Stitzel in their capacities as Trustees of Liberty Variable Investment Trust
(LVIT), which offers nine funds: Colonial Growth and Income Fund, Variable
Series; Stein Roe Global Utilities Fund, Variable Series; Colonial International
Fund for Growth, Variable Series; Colonial U.S. Stock Fund, Variable Series;
Colonial Strategic Income Fund, Variable Series; Newport Tiger Fund, Variable
Series; Liberty All-Star Equity Fund, Variable Series; Colonial Small Cap Value
Fund, Variable Series and Colonial High Yield Securities Fund, Variable Series,
for serving during the fiscal year ended December 31, 1997:
Total Compensation From LVIT and
Aggregate 1997 Investment Companies which are
Trustee Compensation(a) Series of LVIT in 1997(b)
- ------- --------------- -------------------------------
Salvatore Macera $12,500 $33,500
Thomas E. Stitzel 12,500 33,500
- -----------------------------
(a) Consists of Trustee fees in the amount of (i) a $5,000 annual
retainer, (ii) a $1,500 meeting fee for each meeting attended in
person and (iii) a $500 meeting fee for each telephone meeting.
(b) Includes Trustee fees paid by LVIT and Stein Roe Variable Investment
Trust.
(3) Stephen E. Gibson is President of the Funds. He replaces Harold W. Cogger.
He is 45 years old and has been President of the Funds since June, 1998,
Chairman of the Board since July, 1998, Chief Executive Officer and President
since December 1996, and; Director, since July 1996 of the Advisor (formerly
Executive Vice President from July, 1996 to December, 1996); Director, Chief
Executive Officer and President of TCG since December, 1996 (formerly Managing
Director of Marketing of Putnam Investments, June, 1992 to July, 1996).
(4) Nancy L. Conlin is Secretary of the Funds. She replaces Michael H. Koonce.

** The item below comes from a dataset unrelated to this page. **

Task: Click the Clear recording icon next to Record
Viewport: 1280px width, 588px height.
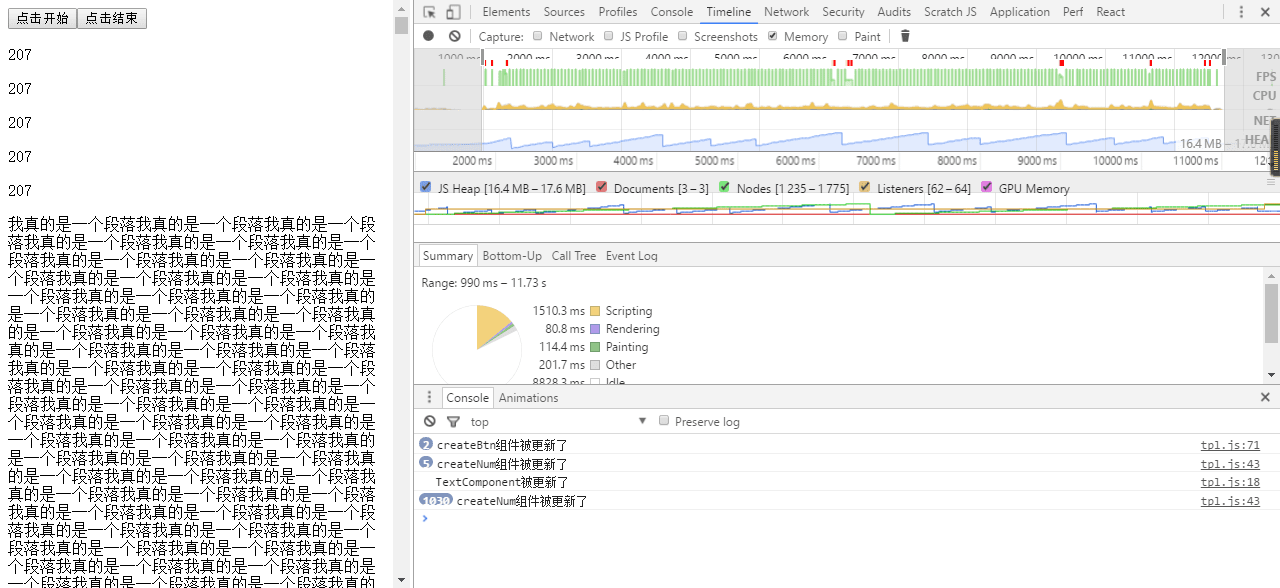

She is 44 years old and has been Secretary of the Funds since April, 1998
(formerly Assistant Secretary from July, 1994 to April, 1998), is Director,
Senior Vice President, General Counsel, Clerk and Secretary of the Advisor since
April, 1998 (formerly Vice President, Counsel, Assistant Secretary and Assistant
Clerk from July, 1994 to April, 1998), Vice President - Legal, General Counsel
and Clerk of TCG since April, 1998 (formerly Assistant Clerk from July, 1994 to
April, 1998).
(5) The following paragraph is added to the MANAGEMENT OF THE FUNDS section:
The Trustees have the authority to convert the Funds into a master fund/feeder
fund structure. Under this structure, a Fund may invest all or a portion of its
investable assets in investment companies with substantially the same investment
objectives, policies and restrictions as the Fund. The primary reason to use the
master fund/feeder fund structure is to provide a mechanism to pool, in a single
master fund, investments of different investor classes, resulting in a larger
portfolio, investment and administrative efficiencies and economies of scale.
(6) William D. Ireland, Jr., George L. Shinn and Sinclair Weeks, Jr., retire
as Trustees of the Trust effective April 24, 1998.
(7) Liberty Financial Investments, Inc., the Fund's distributor, changed its
name to Liberty Funds Distributor, Inc. (LFDI). The new name does not affect the
investment management of, or service to, the Fund. LFDI continues to offer
selected investment products managed by subsidiaries of Liberty Financial
Companies, Inc. (NYSE:L), the indirect parent of LFDI.
(8) Colonial Investors Service Center, Inc., the Fund's transfer agent, changed
its name to Liberty Funds Services, Inc. (LFSI). The new name will not affect
the services LFSI provides to the Fund.
(9) Price Waterhouse LLP, the Fund's independent accountants, changed its name
to PricewaterhouseCoopers LLP. The new name will not affect the services
PricewaterhouseCoopers LLP provides to the Fund.